Un climat de tension inhabituel s’est installé au sein des conseillers communaux du parti majoritaire Union progressiste le Renouveau dans la commune de Sèmè-Podji. Quelques semaines seulement après les élections communales du 11 janvier 2026 et l’installation officielle du conseil communal, la formation politique majoritaire se retrouve confrontée à une crise interne profonde, nourrie par des rivalités de leadership et des intérêts divergents.

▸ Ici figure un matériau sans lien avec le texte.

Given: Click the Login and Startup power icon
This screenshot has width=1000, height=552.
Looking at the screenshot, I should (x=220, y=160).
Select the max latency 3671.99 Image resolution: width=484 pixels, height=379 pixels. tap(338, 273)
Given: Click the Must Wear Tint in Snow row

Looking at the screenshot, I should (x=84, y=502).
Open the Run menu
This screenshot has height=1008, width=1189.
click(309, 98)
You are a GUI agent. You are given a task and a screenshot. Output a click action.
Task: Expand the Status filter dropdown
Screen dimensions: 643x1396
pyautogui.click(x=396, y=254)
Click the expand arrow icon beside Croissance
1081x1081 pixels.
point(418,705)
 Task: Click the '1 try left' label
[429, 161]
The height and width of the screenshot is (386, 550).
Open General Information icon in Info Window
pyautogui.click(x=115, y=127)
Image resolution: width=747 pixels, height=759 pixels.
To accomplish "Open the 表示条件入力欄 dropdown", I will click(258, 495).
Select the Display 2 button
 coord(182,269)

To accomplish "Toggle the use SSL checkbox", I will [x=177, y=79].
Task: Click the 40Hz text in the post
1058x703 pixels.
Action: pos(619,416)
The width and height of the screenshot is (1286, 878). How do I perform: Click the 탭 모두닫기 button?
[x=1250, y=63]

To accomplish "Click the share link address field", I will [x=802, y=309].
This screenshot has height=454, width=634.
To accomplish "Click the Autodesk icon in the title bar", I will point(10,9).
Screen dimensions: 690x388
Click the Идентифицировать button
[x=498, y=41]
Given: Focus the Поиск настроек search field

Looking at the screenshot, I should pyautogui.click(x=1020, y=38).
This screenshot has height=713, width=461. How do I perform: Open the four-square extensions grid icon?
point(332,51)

Un profond malaise secoue le parti Union progressiste le Renouveau. Après avoir gagné la confiance des populations dans les urnes, la formation politique présidée par Joseph Djogbénou n’arrive toujours à désigner les chefs des six arrondissements de la commune et les présidents des commissions. À l’origine de la brouille, deux figures influentes du parti au plan local. D’un côté, le député à l’Assemblée nationale et coordonnateur communal du parti, Hyppolite Hazounmè. De l’autre, l’ancien député, Charlemagne Honfo. Selon plusieurs militants, les deux leaders n’ont jamais véritablement accordé leurs violons depuis des années bien qu’appartenant au même parti politique. Les différends, longtemps cachés, ont fini par éclater au grand jour à l’occasion de la mise en place des organes dirigeants du conseil communal. Après l’installation du maire Thomas Singbo et de ses adjoints, une séance a été programmée le lundi dernier pour procéder à la désignation des chefs des six arrondissements ainsi que des présidents des différentes commissions techniques. C’est à ce moment précis que les tensions ont atteint leur seuil.
Des choix contestés
D’après des indiscrétions recueillies auprès de militants, le camp de Charlemagne Honfo aurait tenté d’imposer ses choix pour occuper certains postes stratégiques notamment l’arrondissement d’Êkpê qui revenait à Mathieu Sahui selon les choix du camp Hazounmè. Des propositions qui, visiblement, ne font pas l’unanimité au sein du groupe des conseillers Up le Renouveau. Certains estiment que les profils avancés ne répondent ni aux critères d’expérience ni aux attentes des populations. D’autres dénoncent une volonté hégémonique visant à verrouiller les instances de décision au niveau communal. En face, le camp de Hyppolite Hazounmè rejette toute logique d’imposition et appelle à une concertation plus inclusive. En réalité, cette guerre clanique ne date pas d’aujourd’hui. Les relations entre Hyppolite Hazounmè et Charlemagne Honfo ont, de l’avis de plusieurs observateurs de la vie politique locale, toujours été marquées par une méfiance réciproque. Les joutes électorales passées et les batailles de positionnement interne auraient laissé des cicatrices jamais refermées. Aujourd’hui, ces divergences prennent une tournure plus préoccupante, car elles impactent directement la gouvernance locale et l’image du parti dans la commune.
Une médiation en vue
Cette crise fragilise incontestablement l’Union progressiste le Renouveau à Sèmè-Podji et bloque le processus de désignation des chefs d’arrondissement et des responsables de commissions. De sources concordantes, une séance de médiation est prévue ce jour en présence du président du parti, Joseph Djogbénou. La rencontre devrait être élargie aux coordonnateurs d’arrondissement afin de trouver un terrain d’entente et dégeler la situation. Les rumeurs font état d’une probable reprise de toutes les désignations, à l’exception du poste de maire déjà acté. Une option qui, si elle se confirme, pourrait permettre de repartir sur de nouvelles bases et de restaurer un semblant de cohésion. Reste à savoir si cette médiation suffira à éteindre définitivement les rivalités personnelles qui minent le parti ou si la crise laissera des séquelles durables dans la gestion communale. Pour l’heure, à Sèmè-Podji, l’heure n’est plus à la célébration post-électorale, mais à la gestion d’une crise interne dont l’issue demeure incertaine.